::: Records provided

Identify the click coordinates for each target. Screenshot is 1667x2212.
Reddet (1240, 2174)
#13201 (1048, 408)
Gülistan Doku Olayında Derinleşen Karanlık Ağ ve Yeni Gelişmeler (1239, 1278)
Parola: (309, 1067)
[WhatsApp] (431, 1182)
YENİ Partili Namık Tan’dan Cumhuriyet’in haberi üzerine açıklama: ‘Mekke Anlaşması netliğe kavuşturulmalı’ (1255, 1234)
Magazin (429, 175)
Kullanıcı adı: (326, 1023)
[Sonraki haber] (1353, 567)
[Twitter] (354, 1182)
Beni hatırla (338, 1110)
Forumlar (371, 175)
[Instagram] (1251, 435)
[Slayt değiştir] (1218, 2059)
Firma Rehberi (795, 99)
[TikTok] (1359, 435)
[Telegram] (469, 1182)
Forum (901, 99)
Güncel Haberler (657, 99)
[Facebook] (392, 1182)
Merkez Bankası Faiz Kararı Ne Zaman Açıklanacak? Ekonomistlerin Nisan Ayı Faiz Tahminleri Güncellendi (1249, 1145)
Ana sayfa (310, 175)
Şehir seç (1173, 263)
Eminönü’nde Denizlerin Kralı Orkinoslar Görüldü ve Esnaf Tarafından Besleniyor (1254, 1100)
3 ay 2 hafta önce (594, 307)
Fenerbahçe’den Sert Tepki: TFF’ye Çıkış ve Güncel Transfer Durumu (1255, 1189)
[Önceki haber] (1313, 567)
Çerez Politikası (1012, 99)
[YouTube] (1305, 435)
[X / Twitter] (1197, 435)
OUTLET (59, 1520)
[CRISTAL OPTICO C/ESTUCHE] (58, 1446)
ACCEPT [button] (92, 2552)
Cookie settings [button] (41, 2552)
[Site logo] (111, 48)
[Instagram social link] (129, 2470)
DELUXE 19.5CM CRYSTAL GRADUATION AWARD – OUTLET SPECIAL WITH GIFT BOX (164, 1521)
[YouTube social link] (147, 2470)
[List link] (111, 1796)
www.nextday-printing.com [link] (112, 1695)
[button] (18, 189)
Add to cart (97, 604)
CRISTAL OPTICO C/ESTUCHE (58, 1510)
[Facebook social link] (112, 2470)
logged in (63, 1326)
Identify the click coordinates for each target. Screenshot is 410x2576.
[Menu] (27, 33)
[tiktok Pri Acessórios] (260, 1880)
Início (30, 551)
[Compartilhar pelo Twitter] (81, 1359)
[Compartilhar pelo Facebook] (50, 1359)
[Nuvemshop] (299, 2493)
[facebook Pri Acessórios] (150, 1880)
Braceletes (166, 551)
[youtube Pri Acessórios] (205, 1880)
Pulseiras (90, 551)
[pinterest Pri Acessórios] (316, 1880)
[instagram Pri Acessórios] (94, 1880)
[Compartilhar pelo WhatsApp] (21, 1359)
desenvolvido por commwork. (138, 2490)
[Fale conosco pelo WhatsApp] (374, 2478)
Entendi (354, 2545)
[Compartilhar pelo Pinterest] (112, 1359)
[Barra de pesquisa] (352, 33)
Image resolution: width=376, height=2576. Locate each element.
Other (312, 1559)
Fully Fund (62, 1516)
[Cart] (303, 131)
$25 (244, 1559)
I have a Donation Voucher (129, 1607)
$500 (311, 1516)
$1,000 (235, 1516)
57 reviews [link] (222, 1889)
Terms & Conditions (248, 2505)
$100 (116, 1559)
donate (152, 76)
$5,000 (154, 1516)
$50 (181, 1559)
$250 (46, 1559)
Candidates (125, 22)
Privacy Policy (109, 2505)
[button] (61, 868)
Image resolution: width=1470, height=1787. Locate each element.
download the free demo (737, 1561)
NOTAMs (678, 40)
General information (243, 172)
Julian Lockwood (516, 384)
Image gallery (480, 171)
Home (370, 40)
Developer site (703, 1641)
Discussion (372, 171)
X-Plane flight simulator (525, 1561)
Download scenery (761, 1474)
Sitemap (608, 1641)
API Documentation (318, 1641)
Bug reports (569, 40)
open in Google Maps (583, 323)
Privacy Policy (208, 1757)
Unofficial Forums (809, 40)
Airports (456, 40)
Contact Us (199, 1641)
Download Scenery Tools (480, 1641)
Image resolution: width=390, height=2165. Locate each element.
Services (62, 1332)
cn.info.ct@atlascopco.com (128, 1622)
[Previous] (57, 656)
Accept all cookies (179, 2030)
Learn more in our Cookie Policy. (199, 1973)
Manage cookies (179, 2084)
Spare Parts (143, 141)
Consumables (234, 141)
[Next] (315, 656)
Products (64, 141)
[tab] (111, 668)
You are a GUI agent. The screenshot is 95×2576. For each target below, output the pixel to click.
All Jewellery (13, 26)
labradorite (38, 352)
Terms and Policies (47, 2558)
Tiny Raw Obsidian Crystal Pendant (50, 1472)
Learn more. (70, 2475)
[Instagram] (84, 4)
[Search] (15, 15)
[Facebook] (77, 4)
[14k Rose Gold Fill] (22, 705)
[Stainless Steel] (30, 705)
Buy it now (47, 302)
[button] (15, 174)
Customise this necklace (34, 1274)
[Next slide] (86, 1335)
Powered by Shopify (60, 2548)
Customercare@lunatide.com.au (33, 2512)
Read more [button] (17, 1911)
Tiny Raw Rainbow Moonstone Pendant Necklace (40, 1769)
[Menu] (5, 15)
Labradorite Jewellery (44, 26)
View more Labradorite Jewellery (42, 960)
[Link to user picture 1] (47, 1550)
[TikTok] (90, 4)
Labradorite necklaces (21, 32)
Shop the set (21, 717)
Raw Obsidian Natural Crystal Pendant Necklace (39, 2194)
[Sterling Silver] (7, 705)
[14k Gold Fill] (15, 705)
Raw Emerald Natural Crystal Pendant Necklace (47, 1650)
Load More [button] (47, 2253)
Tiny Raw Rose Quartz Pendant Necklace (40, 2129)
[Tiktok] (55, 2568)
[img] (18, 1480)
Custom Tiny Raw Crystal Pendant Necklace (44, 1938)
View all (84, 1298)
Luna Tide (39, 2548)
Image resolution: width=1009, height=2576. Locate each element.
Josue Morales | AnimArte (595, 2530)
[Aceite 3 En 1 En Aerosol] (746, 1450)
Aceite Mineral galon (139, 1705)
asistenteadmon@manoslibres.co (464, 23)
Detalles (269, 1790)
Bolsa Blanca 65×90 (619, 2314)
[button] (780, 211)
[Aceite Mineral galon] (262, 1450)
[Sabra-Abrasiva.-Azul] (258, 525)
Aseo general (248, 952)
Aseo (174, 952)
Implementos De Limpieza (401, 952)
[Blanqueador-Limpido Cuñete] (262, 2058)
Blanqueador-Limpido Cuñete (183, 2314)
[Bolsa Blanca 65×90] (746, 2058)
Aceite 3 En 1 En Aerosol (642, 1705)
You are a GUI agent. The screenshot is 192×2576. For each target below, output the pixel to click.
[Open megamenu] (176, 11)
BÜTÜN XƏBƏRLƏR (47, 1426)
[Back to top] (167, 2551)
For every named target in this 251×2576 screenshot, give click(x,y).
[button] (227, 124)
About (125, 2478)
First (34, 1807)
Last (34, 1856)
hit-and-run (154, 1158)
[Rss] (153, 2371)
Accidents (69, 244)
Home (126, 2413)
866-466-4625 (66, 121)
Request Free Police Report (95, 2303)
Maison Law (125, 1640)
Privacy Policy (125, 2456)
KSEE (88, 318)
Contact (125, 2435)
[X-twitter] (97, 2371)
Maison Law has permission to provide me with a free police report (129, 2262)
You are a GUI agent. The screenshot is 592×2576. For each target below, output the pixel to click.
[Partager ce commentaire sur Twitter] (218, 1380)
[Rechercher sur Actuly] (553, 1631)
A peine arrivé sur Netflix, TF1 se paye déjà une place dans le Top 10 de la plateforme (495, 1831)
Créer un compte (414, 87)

::::::

All of the lines above must be returned exactly as they stand.

### Response:
Identify the click coordinates for each target. Screenshot is 1667x2212.
Reddet (1240, 2174)
#13201 (1048, 408)
Gülistan Doku Olayında Derinleşen Karanlık Ağ ve Yeni Gelişmeler (1239, 1278)
Parola: (309, 1067)
[WhatsApp] (431, 1182)
YENİ Partili Namık Tan’dan Cumhuriyet’in haberi üzerine açıklama: ‘Mekke Anlaşması netliğe kavuşturulmalı’ (1255, 1234)
Magazin (429, 175)
Kullanıcı adı: (326, 1023)
[Sonraki haber] (1353, 567)
[Twitter] (354, 1182)
Beni hatırla (338, 1110)
Forumlar (371, 175)
[Instagram] (1251, 435)
[Slayt değiştir] (1218, 2059)
Firma Rehberi (795, 99)
[TikTok] (1359, 435)
[Telegram] (469, 1182)
Forum (901, 99)
Güncel Haberler (657, 99)
[Facebook] (392, 1182)
Merkez Bankası Faiz Kararı Ne Zaman Açıklanacak? Ekonomistlerin Nisan Ayı Faiz Tahminleri Güncellendi (1249, 1145)
Ana sayfa (310, 175)
Şehir seç (1173, 263)
Eminönü’nde Denizlerin Kralı Orkinoslar Görüldü ve Esnaf Tarafından Besleniyor (1254, 1100)
3 ay 2 hafta önce (594, 307)
Fenerbahçe’den Sert Tepki: TFF’ye Çıkış ve Güncel Transfer Durumu (1255, 1189)
[Önceki haber] (1313, 567)
Çerez Politikası (1012, 99)
[YouTube] (1305, 435)
[X / Twitter] (1197, 435)
OUTLET (59, 1520)
[CRISTAL OPTICO C/ESTUCHE] (58, 1446)
ACCEPT [button] (92, 2552)
Cookie settings [button] (41, 2552)
[Site logo] (111, 48)
[Instagram social link] (129, 2470)
DELUXE 19.5CM CRYSTAL GRADUATION AWARD – OUTLET SPECIAL WITH GIFT BOX (164, 1521)
[YouTube social link] (147, 2470)
[List link] (111, 1796)
www.nextday-printing.com [link] (112, 1695)
[button] (18, 189)
Add to cart (97, 604)
CRISTAL OPTICO C/ESTUCHE (58, 1510)
[Facebook social link] (112, 2470)
logged in (63, 1326)
Identify the click coordinates for each target. Screenshot is 410x2576.
[Menu] (27, 33)
[tiktok Pri Acessórios] (260, 1880)
Início (30, 551)
[Compartilhar pelo Twitter] (81, 1359)
[Compartilhar pelo Facebook] (50, 1359)
[Nuvemshop] (299, 2493)
[facebook Pri Acessórios] (150, 1880)
Braceletes (166, 551)
[youtube Pri Acessórios] (205, 1880)
Pulseiras (90, 551)
[pinterest Pri Acessórios] (316, 1880)
[instagram Pri Acessórios] (94, 1880)
[Compartilhar pelo WhatsApp] (21, 1359)
desenvolvido por commwork. (138, 2490)
[Fale conosco pelo WhatsApp] (374, 2478)
Entendi (354, 2545)
[Compartilhar pelo Pinterest] (112, 1359)
[Barra de pesquisa] (352, 33)
Image resolution: width=376, height=2576. Locate each element.
Other (312, 1559)
Fully Fund (62, 1516)
[Cart] (303, 131)
$25 (244, 1559)
I have a Donation Voucher (129, 1607)
$500 (311, 1516)
$1,000 (235, 1516)
57 reviews [link] (222, 1889)
Terms & Conditions (248, 2505)
$100 (116, 1559)
donate (152, 76)
$5,000 (154, 1516)
$50 (181, 1559)
$250 (46, 1559)
Candidates (125, 22)
Privacy Policy (109, 2505)
[button] (61, 868)
Image resolution: width=1470, height=1787. Locate each element.
download the free demo (737, 1561)
NOTAMs (678, 40)
General information (243, 172)
Julian Lockwood (516, 384)
Image gallery (480, 171)
Home (370, 40)
Developer site (703, 1641)
Discussion (372, 171)
X-Plane flight simulator (525, 1561)
Download scenery (761, 1474)
Sitemap (608, 1641)
API Documentation (318, 1641)
Bug reports (569, 40)
open in Google Maps (583, 323)
Privacy Policy (208, 1757)
Unofficial Forums (809, 40)
Airports (456, 40)
Contact Us (199, 1641)
Download Scenery Tools (480, 1641)
Image resolution: width=390, height=2165. Locate each element.
Services (62, 1332)
cn.info.ct@atlascopco.com (128, 1622)
[Previous] (57, 656)
Accept all cookies (179, 2030)
Learn more in our Cookie Policy. (199, 1973)
Manage cookies (179, 2084)
Spare Parts (143, 141)
Consumables (234, 141)
[Next] (315, 656)
Products (64, 141)
[tab] (111, 668)
You are a GUI agent. The screenshot is 95×2576. For each target below, output the pixel to click.
All Jewellery (13, 26)
labradorite (38, 352)
Terms and Policies (47, 2558)
Tiny Raw Obsidian Crystal Pendant (50, 1472)
Learn more. (70, 2475)
[Instagram] (84, 4)
[Search] (15, 15)
[Facebook] (77, 4)
[14k Rose Gold Fill] (22, 705)
[Stainless Steel] (30, 705)
Buy it now (47, 302)
[button] (15, 174)
Customise this necklace (34, 1274)
[Next slide] (86, 1335)
Powered by Shopify (60, 2548)
Customercare@lunatide.com.au (33, 2512)
Read more [button] (17, 1911)
Tiny Raw Rainbow Moonstone Pendant Necklace (40, 1769)
[Menu] (5, 15)
Labradorite Jewellery (44, 26)
View more Labradorite Jewellery (42, 960)
[Link to user picture 1] (47, 1550)
[TikTok] (90, 4)
Labradorite necklaces (21, 32)
Shop the set (21, 717)
Raw Obsidian Natural Crystal Pendant Necklace (39, 2194)
[Sterling Silver] (7, 705)
[14k Gold Fill] (15, 705)
Raw Emerald Natural Crystal Pendant Necklace (47, 1650)
Load More [button] (47, 2253)
Tiny Raw Rose Quartz Pendant Necklace (40, 2129)
[Tiktok] (55, 2568)
[img] (18, 1480)
Custom Tiny Raw Crystal Pendant Necklace (44, 1938)
View all (84, 1298)
Luna Tide (39, 2548)
Image resolution: width=1009, height=2576. Locate each element.
Josue Morales | AnimArte (595, 2530)
[Aceite 3 En 1 En Aerosol] (746, 1450)
Aceite Mineral galon (139, 1705)
asistenteadmon@manoslibres.co (464, 23)
Detalles (269, 1790)
Bolsa Blanca 65×90 (619, 2314)
[button] (780, 211)
[Aceite Mineral galon] (262, 1450)
[Sabra-Abrasiva.-Azul] (258, 525)
Aseo general (248, 952)
Aseo (174, 952)
Implementos De Limpieza (401, 952)
[Blanqueador-Limpido Cuñete] (262, 2058)
Blanqueador-Limpido Cuñete (183, 2314)
[Bolsa Blanca 65×90] (746, 2058)
Aceite 3 En 1 En Aerosol (642, 1705)
You are a GUI agent. The screenshot is 192×2576. For each target below, output the pixel to click.
[Open megamenu] (176, 11)
BÜTÜN XƏBƏRLƏR (47, 1426)
[Back to top] (167, 2551)
For every named target in this 251×2576 screenshot, give click(x,y).
[button] (227, 124)
About (125, 2478)
First (34, 1807)
Last (34, 1856)
hit-and-run (154, 1158)
[Rss] (153, 2371)
Accidents (69, 244)
Home (126, 2413)
866-466-4625 (66, 121)
Request Free Police Report (95, 2303)
Maison Law (125, 1640)
Privacy Policy (125, 2456)
KSEE (88, 318)
Contact (125, 2435)
[X-twitter] (97, 2371)
Maison Law has permission to provide me with a free police report (129, 2262)
You are a GUI agent. The screenshot is 592×2576. For each target below, output the pixel to click.
[Partager ce commentaire sur Twitter] (218, 1380)
[Rechercher sur Actuly] (553, 1631)
A peine arrivé sur Netflix, TF1 se paye déjà une place dans le Top 10 de la plateforme (495, 1831)
Créer un compte (414, 87)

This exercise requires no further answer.